**Task description:** Report the count of lines below in which the string "computer" occurs; include nothing else.

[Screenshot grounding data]
━━━━━━━━

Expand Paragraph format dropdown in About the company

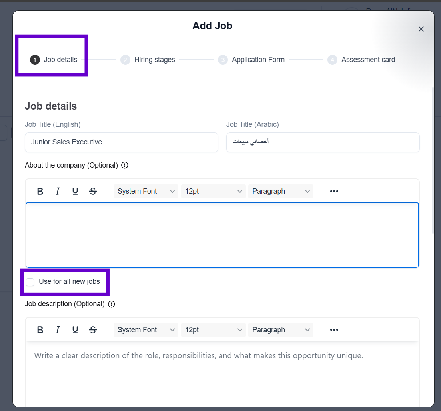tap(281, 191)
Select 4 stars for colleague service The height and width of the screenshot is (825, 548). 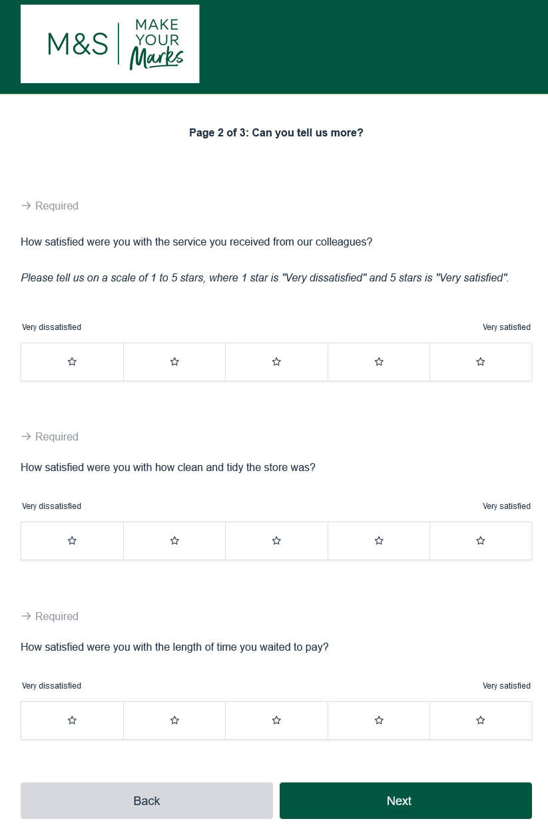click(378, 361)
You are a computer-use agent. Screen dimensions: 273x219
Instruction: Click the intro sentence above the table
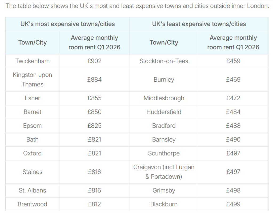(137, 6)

━━━━━━━━

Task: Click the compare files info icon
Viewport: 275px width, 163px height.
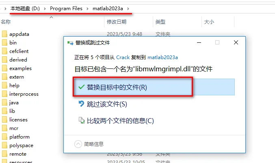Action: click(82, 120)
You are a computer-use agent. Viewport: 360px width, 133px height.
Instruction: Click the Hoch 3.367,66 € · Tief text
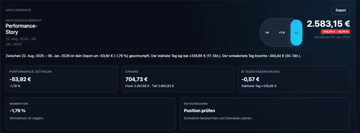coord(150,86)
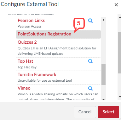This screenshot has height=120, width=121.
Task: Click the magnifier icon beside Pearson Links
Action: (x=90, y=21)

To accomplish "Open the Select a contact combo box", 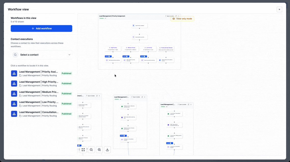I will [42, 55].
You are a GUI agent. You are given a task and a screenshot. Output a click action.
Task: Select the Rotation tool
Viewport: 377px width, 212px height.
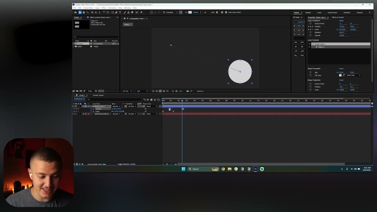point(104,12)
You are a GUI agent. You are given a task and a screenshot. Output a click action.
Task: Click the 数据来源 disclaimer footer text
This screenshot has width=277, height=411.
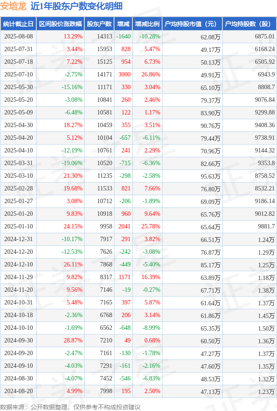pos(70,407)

━━━━━━━━

**Answer for the task:** 2